[Dataset entries]
--- START ---

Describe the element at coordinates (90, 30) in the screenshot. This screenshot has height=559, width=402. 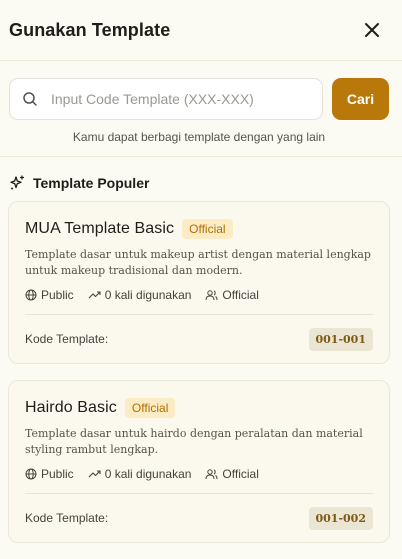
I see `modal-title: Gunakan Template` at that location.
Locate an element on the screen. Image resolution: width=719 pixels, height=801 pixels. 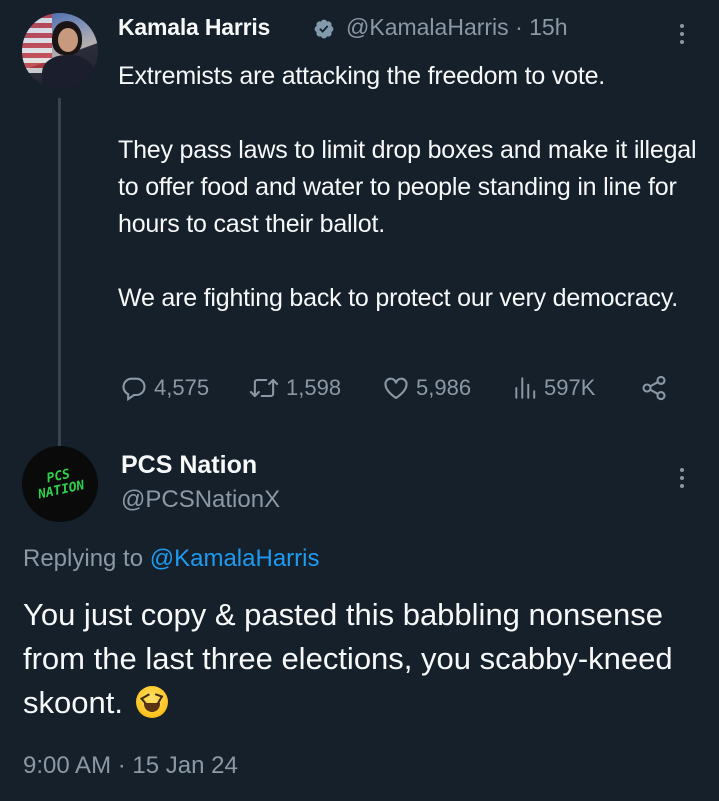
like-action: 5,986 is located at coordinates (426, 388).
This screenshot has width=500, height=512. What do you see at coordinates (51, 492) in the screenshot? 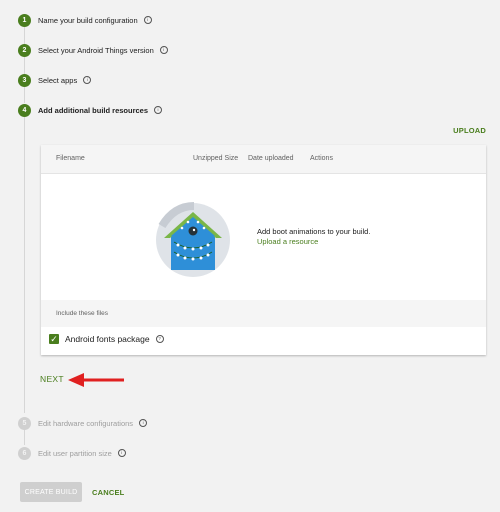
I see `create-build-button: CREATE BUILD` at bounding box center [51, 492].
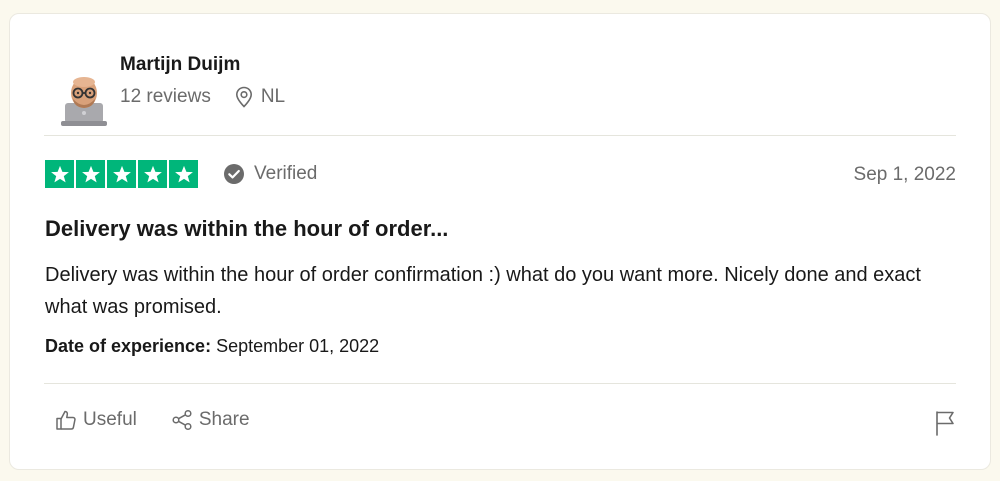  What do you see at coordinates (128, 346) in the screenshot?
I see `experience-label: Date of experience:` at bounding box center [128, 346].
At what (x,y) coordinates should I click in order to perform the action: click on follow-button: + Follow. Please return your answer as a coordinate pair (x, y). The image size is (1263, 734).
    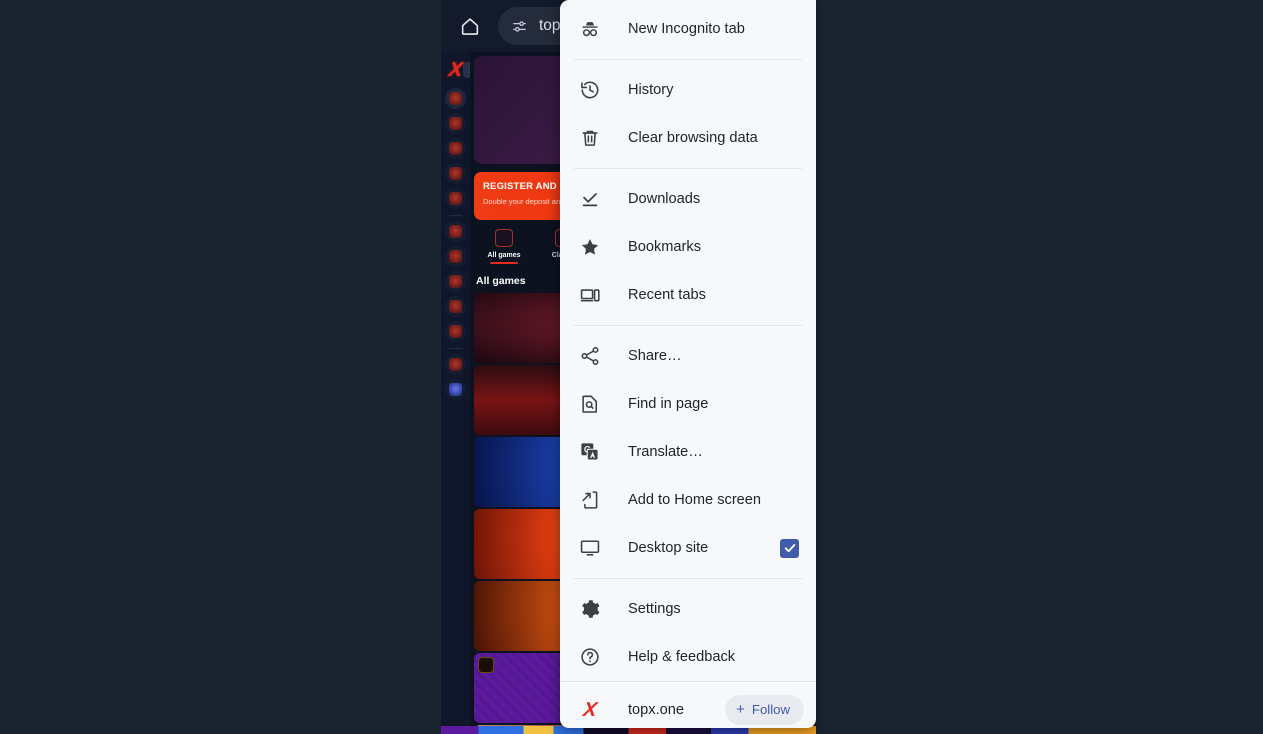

--- END ---

Work task »
Copy the entries word for word, starting at the line containing "Locate an element" and continuing through the end of the entries. Leave out the pictures.

Response below »
Locate an element on the screen. Image resolution: width=719 pixels, height=801 pixels. 
like-action: 5,986 is located at coordinates (426, 388).
This screenshot has width=500, height=512. What do you see at coordinates (51, 492) in the screenshot? 
I see `create-build-button: CREATE BUILD` at bounding box center [51, 492].
  What do you see at coordinates (128, 346) in the screenshot?
I see `experience-label: Date of experience:` at bounding box center [128, 346].
At what (x,y) coordinates should I click in order to perform the action: click on follow-button: + Follow. Please return your answer as a coordinate pair (x, y). The image size is (1263, 734).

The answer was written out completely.